- TO DO
The required result is the number of lines below that hold the word "will", stated without anything else.

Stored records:
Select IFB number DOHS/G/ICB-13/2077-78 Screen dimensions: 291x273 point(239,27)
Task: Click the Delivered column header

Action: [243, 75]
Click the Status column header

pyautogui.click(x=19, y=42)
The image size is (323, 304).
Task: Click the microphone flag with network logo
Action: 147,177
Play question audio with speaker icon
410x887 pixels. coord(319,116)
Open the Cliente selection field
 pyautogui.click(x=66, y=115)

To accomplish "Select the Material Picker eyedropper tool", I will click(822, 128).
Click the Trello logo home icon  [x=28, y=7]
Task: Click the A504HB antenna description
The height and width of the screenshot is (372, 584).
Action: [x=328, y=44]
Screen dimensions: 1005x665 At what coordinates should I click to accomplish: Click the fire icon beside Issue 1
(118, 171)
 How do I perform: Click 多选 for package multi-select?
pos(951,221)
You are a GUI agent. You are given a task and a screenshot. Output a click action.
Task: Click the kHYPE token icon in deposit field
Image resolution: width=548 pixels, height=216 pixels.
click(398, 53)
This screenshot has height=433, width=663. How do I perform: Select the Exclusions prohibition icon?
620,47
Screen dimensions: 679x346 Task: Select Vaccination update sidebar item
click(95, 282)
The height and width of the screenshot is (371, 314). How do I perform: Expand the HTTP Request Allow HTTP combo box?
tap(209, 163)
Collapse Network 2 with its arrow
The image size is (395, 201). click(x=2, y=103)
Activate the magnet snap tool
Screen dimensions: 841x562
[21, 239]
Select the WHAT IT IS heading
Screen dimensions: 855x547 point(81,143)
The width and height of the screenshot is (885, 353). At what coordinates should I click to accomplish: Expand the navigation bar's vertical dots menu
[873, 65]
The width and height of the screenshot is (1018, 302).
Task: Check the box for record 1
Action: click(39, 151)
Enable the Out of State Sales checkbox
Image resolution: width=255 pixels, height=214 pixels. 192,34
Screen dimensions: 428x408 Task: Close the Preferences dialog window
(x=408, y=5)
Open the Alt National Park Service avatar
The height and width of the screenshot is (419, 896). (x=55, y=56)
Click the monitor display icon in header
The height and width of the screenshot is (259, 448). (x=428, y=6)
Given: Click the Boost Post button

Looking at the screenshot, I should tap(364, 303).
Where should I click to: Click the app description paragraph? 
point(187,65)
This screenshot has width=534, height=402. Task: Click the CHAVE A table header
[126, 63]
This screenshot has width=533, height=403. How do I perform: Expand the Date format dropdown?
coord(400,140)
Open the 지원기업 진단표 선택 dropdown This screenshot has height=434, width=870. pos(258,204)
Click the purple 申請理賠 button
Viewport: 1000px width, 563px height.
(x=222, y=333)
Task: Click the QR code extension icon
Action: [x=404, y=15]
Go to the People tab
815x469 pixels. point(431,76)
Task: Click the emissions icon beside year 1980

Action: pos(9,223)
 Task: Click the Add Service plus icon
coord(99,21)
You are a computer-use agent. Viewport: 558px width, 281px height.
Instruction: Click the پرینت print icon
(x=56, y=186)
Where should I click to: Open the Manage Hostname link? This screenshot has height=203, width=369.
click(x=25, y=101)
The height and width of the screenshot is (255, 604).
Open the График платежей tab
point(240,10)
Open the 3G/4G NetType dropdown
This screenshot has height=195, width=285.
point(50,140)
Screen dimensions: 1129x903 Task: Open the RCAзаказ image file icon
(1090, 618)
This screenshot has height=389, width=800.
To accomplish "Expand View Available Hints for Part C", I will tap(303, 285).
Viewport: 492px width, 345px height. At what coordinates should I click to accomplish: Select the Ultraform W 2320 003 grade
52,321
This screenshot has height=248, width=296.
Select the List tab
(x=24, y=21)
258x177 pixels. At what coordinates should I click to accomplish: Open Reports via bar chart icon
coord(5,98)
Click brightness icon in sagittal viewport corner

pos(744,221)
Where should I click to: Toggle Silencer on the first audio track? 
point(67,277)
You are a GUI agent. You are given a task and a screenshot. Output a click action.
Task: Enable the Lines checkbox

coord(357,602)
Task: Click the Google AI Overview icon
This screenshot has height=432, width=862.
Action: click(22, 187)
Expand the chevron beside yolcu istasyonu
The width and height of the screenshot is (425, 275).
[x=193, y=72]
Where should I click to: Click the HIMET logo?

- TASK RESULT
2